* Exercise goal
Rewrite every line of the listing below as a numbered list, skipping blank lines and leaving the pictures out.

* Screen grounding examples
☆ ☆ ☆ ☆ ☆ ☆ ☆

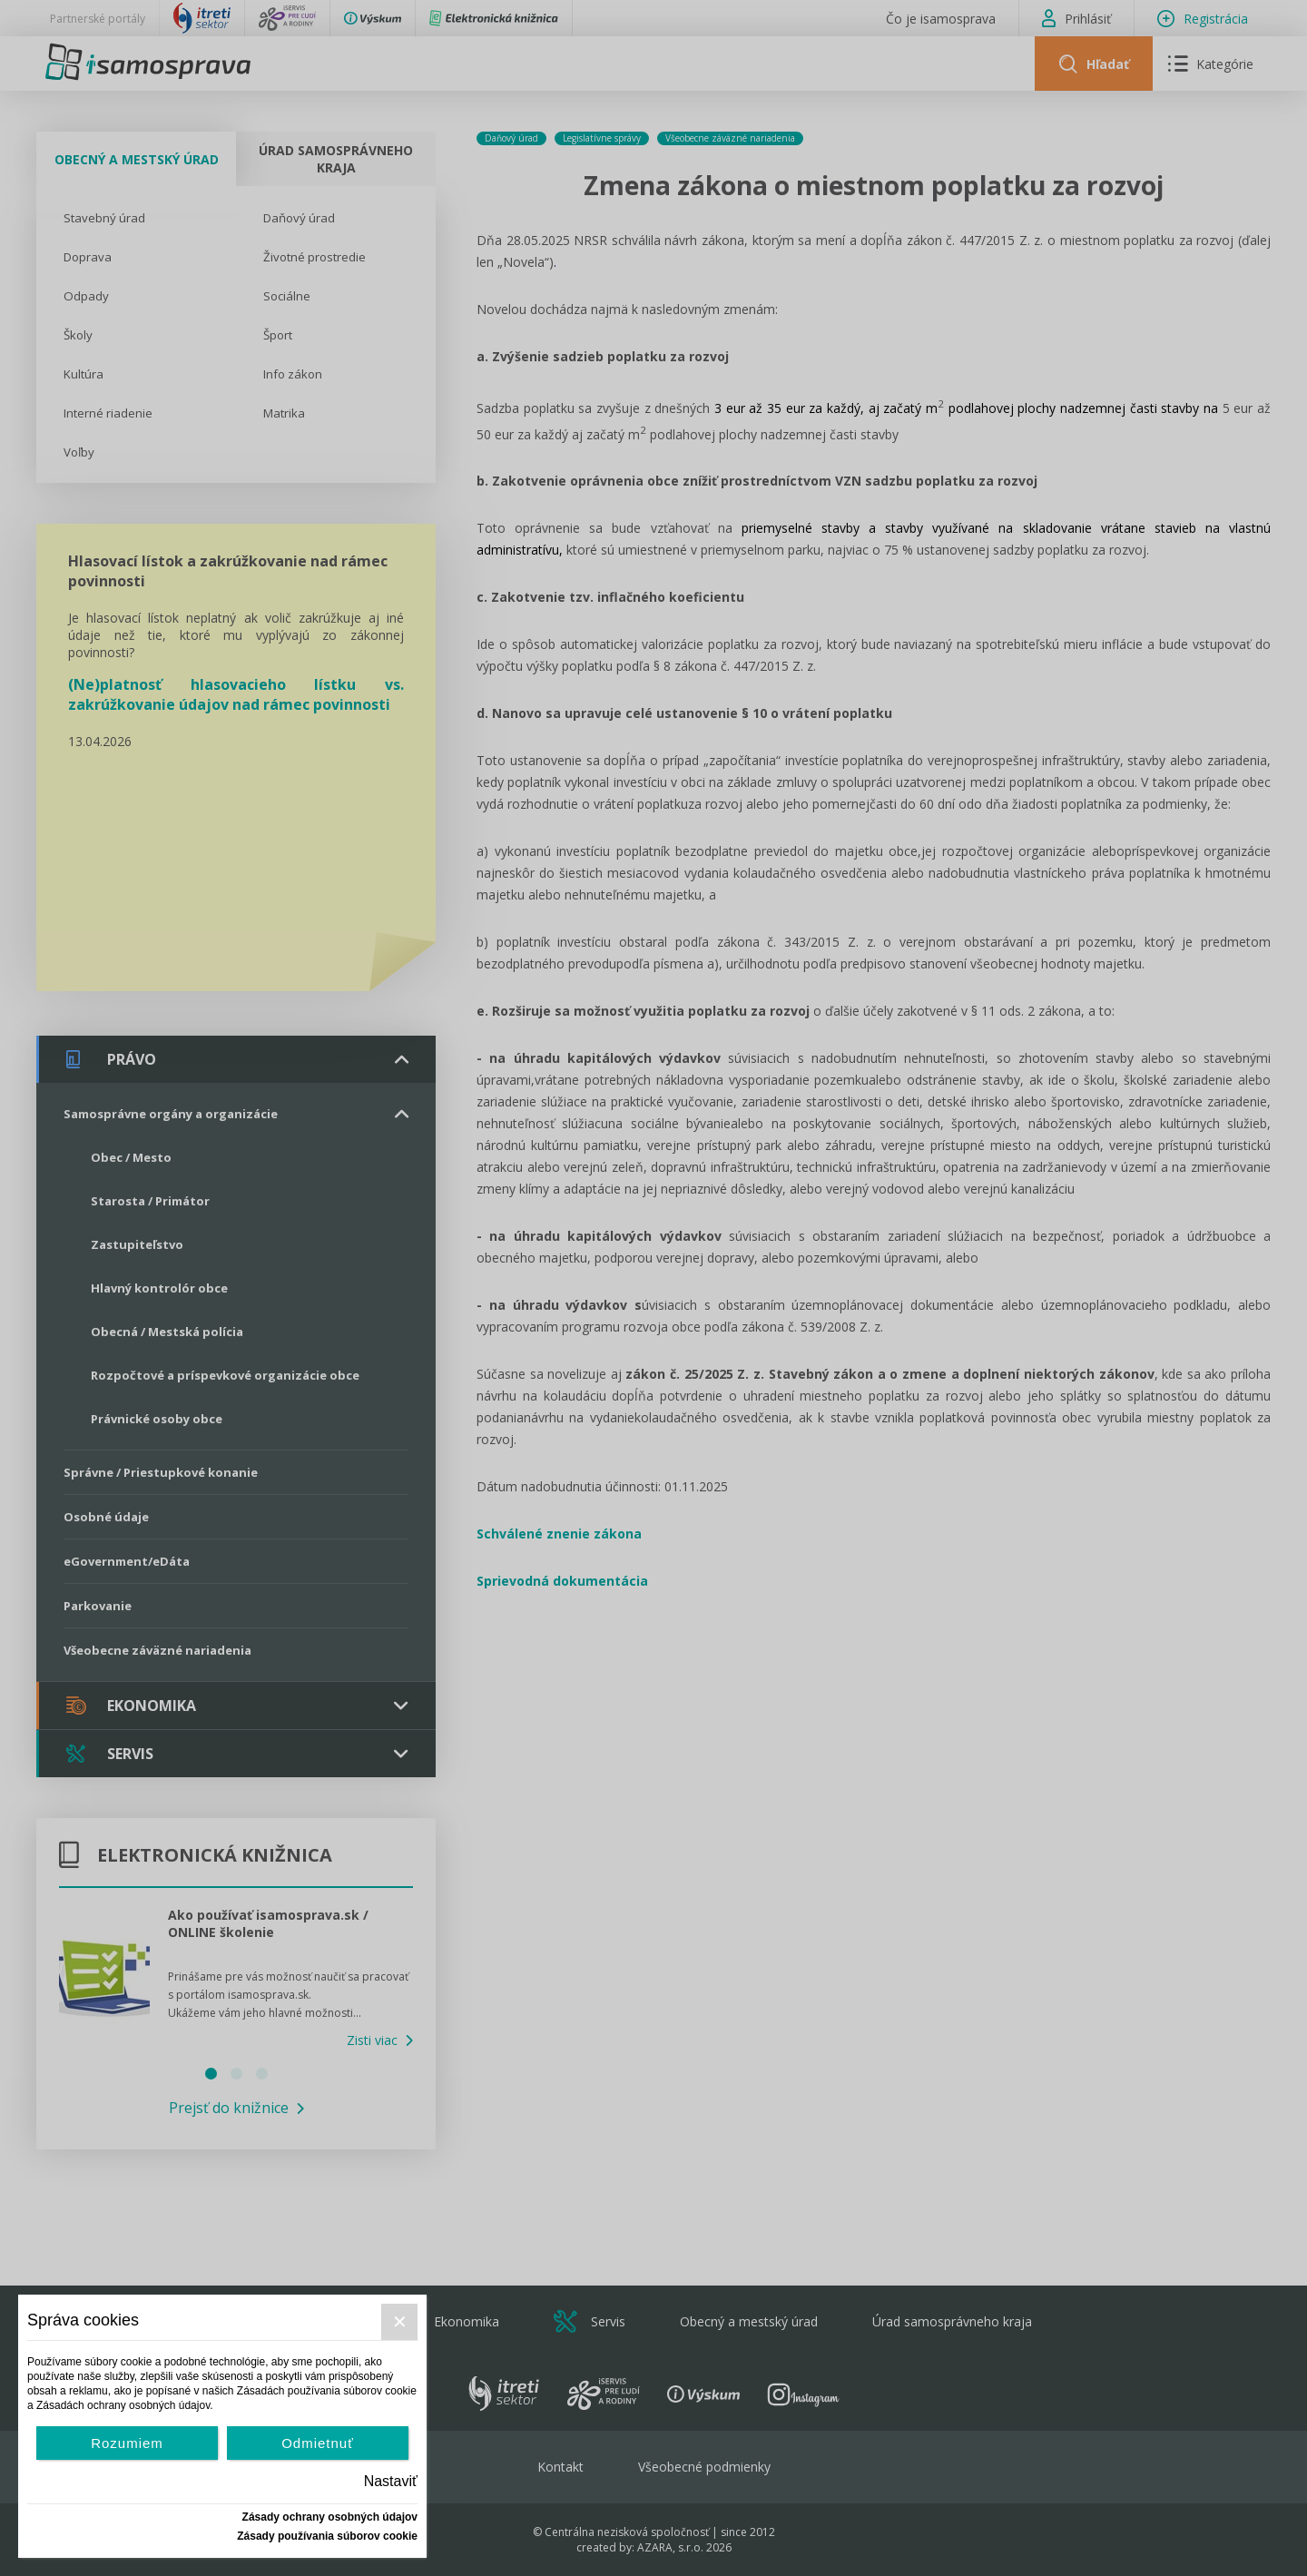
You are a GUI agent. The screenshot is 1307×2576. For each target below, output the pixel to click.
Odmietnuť (317, 2443)
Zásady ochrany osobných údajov (330, 2517)
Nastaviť (391, 2481)
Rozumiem (127, 2443)
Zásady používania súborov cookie (327, 2536)
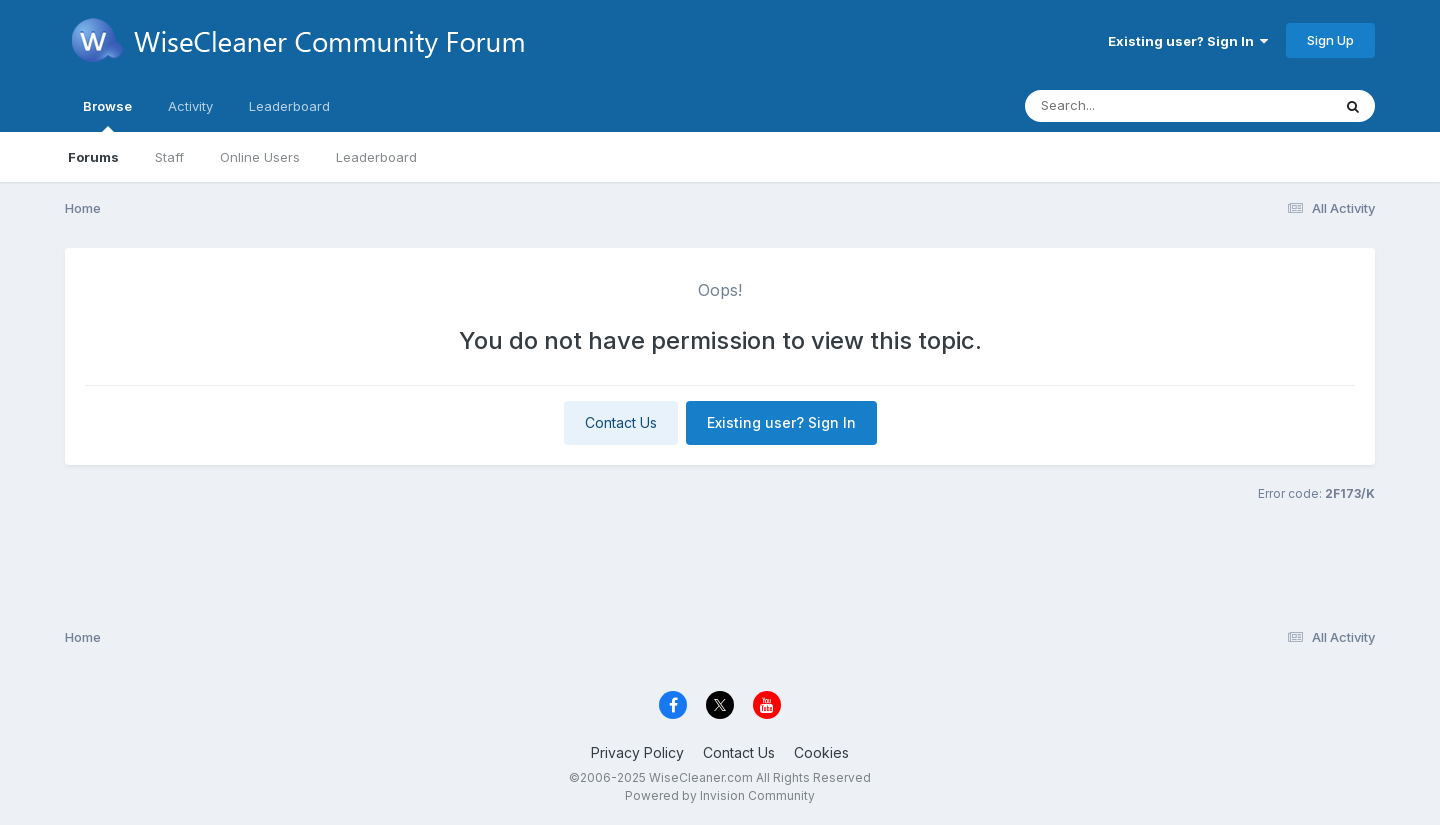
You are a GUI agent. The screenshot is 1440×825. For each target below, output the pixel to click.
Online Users (260, 157)
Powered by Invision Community (720, 795)
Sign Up (1330, 40)
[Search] (1123, 106)
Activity (190, 106)
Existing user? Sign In (1188, 41)
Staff (169, 157)
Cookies (821, 752)
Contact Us (621, 422)
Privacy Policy (637, 752)
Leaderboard (376, 157)
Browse (107, 115)
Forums (93, 157)
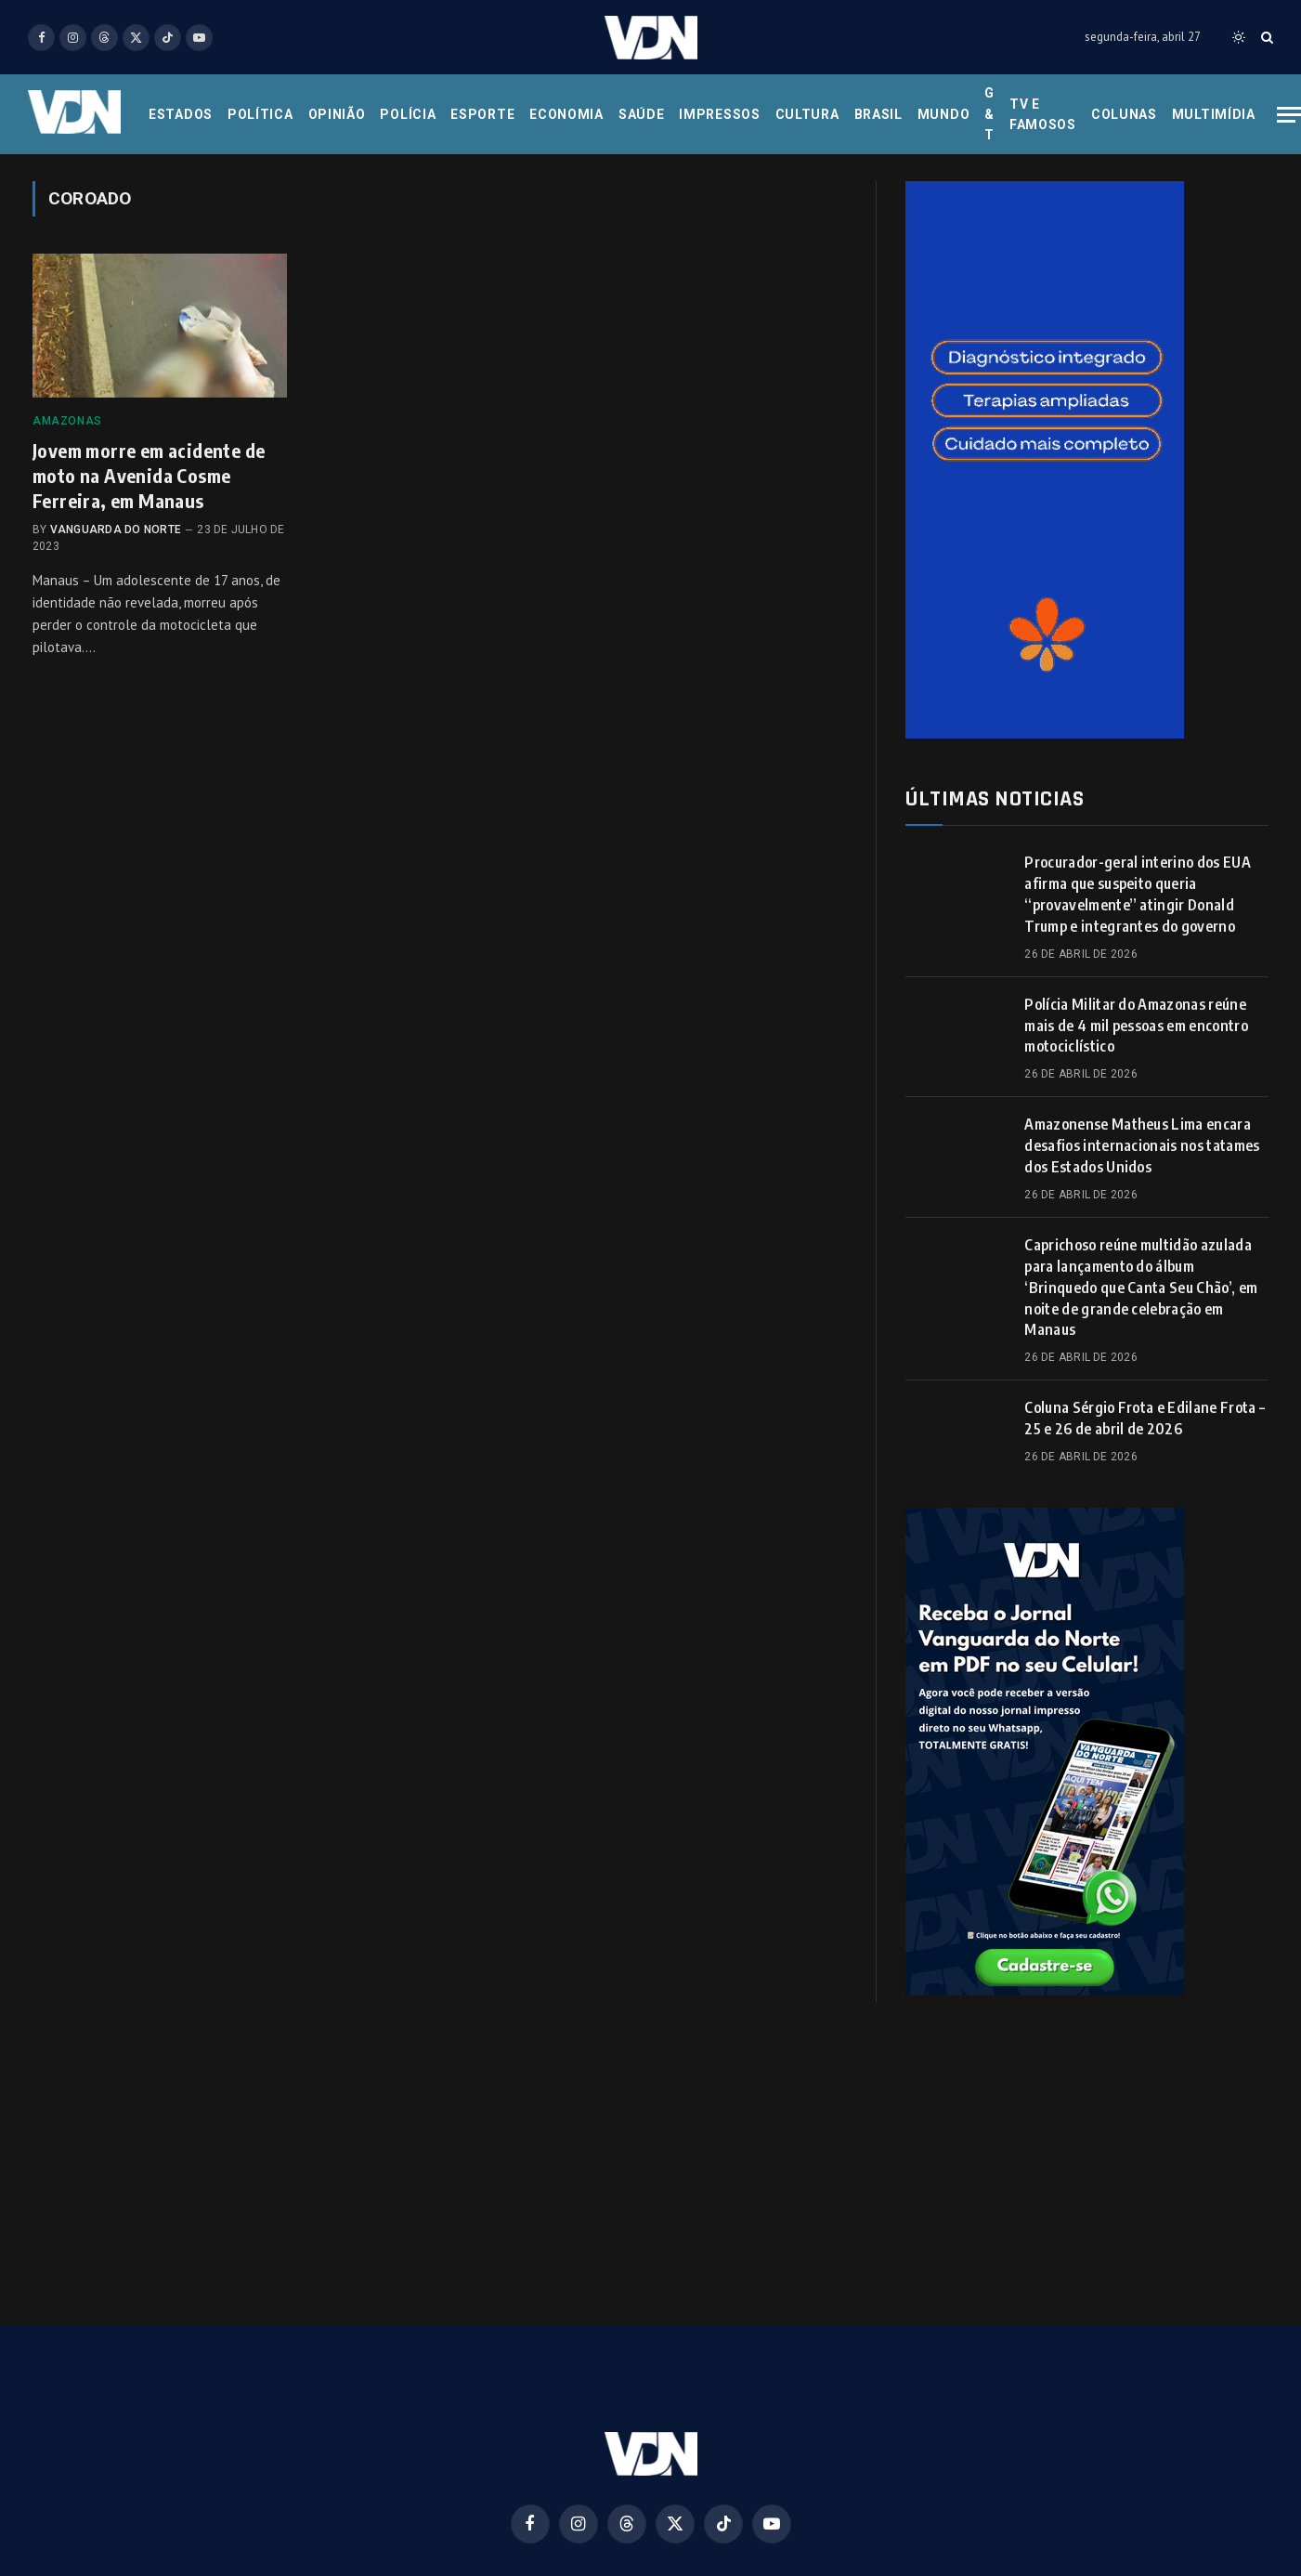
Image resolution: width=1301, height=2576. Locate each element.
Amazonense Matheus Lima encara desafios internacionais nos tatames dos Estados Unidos (1141, 1145)
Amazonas (67, 420)
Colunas (1124, 114)
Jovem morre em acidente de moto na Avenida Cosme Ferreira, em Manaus (149, 475)
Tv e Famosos (1042, 114)
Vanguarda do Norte (115, 529)
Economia (566, 114)
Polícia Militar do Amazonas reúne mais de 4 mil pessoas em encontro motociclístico (1136, 1025)
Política (260, 114)
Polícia (408, 114)
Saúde (641, 114)
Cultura (807, 114)
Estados (181, 114)
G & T (989, 113)
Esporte (482, 114)
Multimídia (1213, 114)
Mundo (943, 114)
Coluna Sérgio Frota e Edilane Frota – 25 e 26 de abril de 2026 (1144, 1418)
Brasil (878, 114)
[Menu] (1289, 115)
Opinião (337, 114)
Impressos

☆ ☆ ☆ ☆ ☆ ☆ ☆

* Exercise output
1. You are a GUI agent. The screenshot is 1307×2576. For each target below, output the pixel to click.
2. Odmietnuť (317, 2443)
3. Zásady ochrany osobných údajov (330, 2517)
4. Nastaviť (391, 2481)
5. Rozumiem (127, 2443)
6. Zásady používania súborov cookie (327, 2536)
7. You are a GUI agent. The screenshot is 1440×825. For each target below, output the pixel to click.
8. Online Users (260, 157)
9. Powered by Invision Community (720, 795)
10. Sign Up (1330, 40)
11. [Search] (1123, 106)
12. Activity (190, 106)
13. Existing user? Sign In (1188, 41)
14. Staff (169, 157)
15. Cookies (821, 752)
16. Contact Us (621, 422)
17. Privacy Policy (637, 752)
18. Leaderboard (376, 157)
19. Browse (107, 115)
20. Forums (93, 157)
21. Image resolution: width=1301, height=2576. Locate each element.
22. Amazonense Matheus Lima encara desafios internacionais nos tatames dos Estados Unidos (1141, 1145)
23. Amazonas (67, 420)
24. Colunas (1124, 114)
25. Jovem morre em acidente de moto na Avenida Cosme Ferreira, em Manaus (149, 475)
26. Tv e Famosos (1042, 114)
27. Vanguarda do Norte (115, 529)
28. Economia (566, 114)
29. Polícia Militar do Amazonas reúne mais de 4 mil pessoas em encontro motociclístico (1136, 1025)
30. Política (260, 114)
31. Polícia (408, 114)
32. Saúde (641, 114)
33. Cultura (807, 114)
34. Estados (181, 114)
35. G & T (989, 113)
36. Esporte (482, 114)
37. Multimídia (1213, 114)
38. Mundo (943, 114)
39. Coluna Sérgio Frota e Edilane Frota – 25 e 26 de abril de 2026 (1144, 1418)
40. Brasil (878, 114)
41. [Menu] (1289, 115)
42. Opinião (337, 114)
43. Impressos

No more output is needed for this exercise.